Demand Uncertainty: the uncertainty because
of the differences between the actual and forecasted demand.
It also is related to customer satisfaction.
Control Uncertainty: this uncertainty
is related to information flow that mostly driven by algorithms
and control system.
From all of the above types, which uncertainty has the
highest overall impact on the value chain? Based
on the visibility and accessibility, we can strongly argue
that the process uncertainty is the most critical part because
this is the uncertainty that is really under of a firm’s
management control. Internal process is relatively
easier to be monitored and controlled by management compare
to other uncertainties. It would be very difficult for a
firm to integrate all stream values without having a strong
and robust internal operation. A good process will be the
core to expand and integrate the supply chain from the suppliers
until the end customers.
Furthermore, the same researchers (Geary et al.) in the
same article introduce the concept that is called the “well-trodden
path”. This path shows the steps or sequences of a
typical company would take in combating the uncertainty
in the supply chain. This path also emphasizes the importance
of addressing process uncertainty as the first step in attacking
uncertainties. Again, the reason is clear: if a firm has
a great internal process, it will be able to easier create
a strong partnership with suppliers because in that condition
the suppliers would know exactly what the firm wants in
quality, quantity, and time. Therefore, if a firm has successfully
addressed and reduced the process uncertainty, it can expand
to reduce the supplier uncertainty. A good operation process
will make a firm able to specify very tight requirements
and choose high quality suppliers.
The next step is that management could address the demand
uncertainty. This is quite complex because demand involves
trends, perception and customer experience when purchasing
the products/services. This is why the internal process
becomes very important; a well-managed process will make
a firm can adapt quickly to any changes in the market.

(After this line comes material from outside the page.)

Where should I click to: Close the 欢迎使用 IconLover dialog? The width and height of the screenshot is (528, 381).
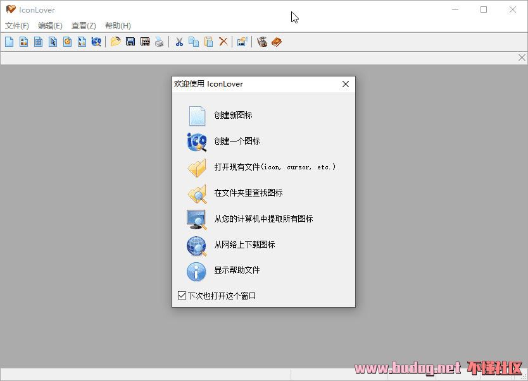[346, 84]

In
other words, by reducing the process uncertainty, a firm
has also been in a process to eliminate demand uncertainty
because good process provides flexibility. Of course there
are more efforts needs to be done to eliminate demand uncertainty,
such as conducting intensive market surveys and improving
customer service.
When a firm is successful to reduce the process, suppliers,
and demand uncertainty, then it can address the control
uncertainty. Control systems (including the algorithms)
only works if the physical process works. Otherwise, a good
control and software application will be a waste of money.
Many firms fail in implementing ERP (enterprise resources
planning) software, such as SAP, because they do not improve
the physical process before implementing the ERP application.
In conclusion, the process uncertainty is the most critical
uncertainty because it has the highest overall impact on
supply chain. In a practical perspective, that is reasonable
because the internal process of a firm is the area which
management has fully control to improve the result. A good
performing process will allow it to be the core of the expansion
of a firm’s supply chain; only a good internal process
can make a seamless integration from suppliers’ suppliers
until customers’customers.
References:
Geary, Steve, Paul Childerhouse, and Dennis Towill. “Uncertainty
and the Seamless Supply Chain.” Understanding the
Value Chain GRBUS-510 Supplemental Readings. Summer 2004.